IBM's Metronome[1] advertises maximum pause times in the hundreds of microseconds range. Cliff Click[2] cites a 10MB max heap for it so definitely not a cure-all but definitely something I'd like to play around with.

[1]http://domino.watson.ibm.com/comm/research_projects.nsf/page... [2]http://www.youtube.com/watch?v=uL2D3qzHtqY


Reference counting is not deterministic. Whenever a refcount is lowered to 0, you don't know how many subsequent references exist further up the chain that will also be lowered to 0. Lowering a refcount to 0 can result in an arbitrary amount of code to be executed depending on the references.

If you mean that reference counting, on average, tends to result in fewer amounts of random/unpredictable pauses than most GCs, then I agree.


I guess on that scale and probability, no code is deterministic.
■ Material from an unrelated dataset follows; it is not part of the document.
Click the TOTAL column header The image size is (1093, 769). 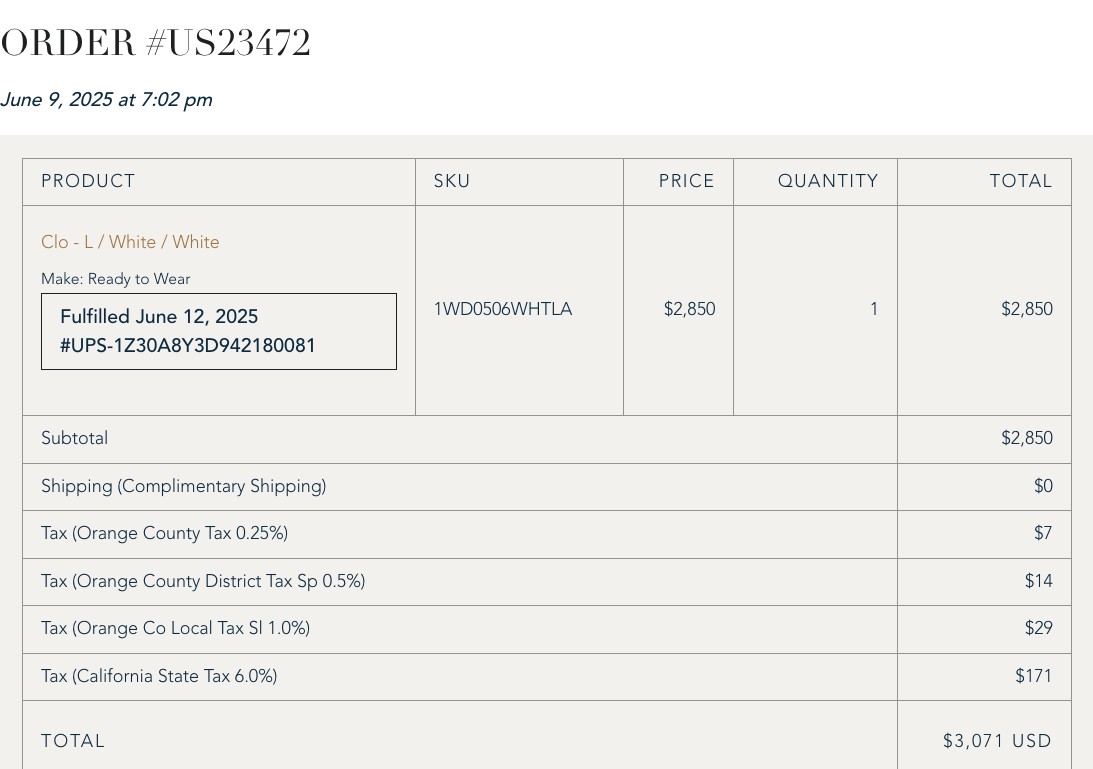(1021, 181)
reference counting is slower* then other forms of gc. My guess why its fairly fast in c++ has a lot to do whith how much you can avoid it by allocating things on the stack(of course you can do escape anaylsis but most gc'd languages don't have explicit stack allocation of non basic types)

*with a lot of collaries


I, too, love C++ and the boost smart pointer library.

In fact, it's been adopted into modern versions of the C++ standard itself. std::tr1::shared_ptr and std::shared_ptr.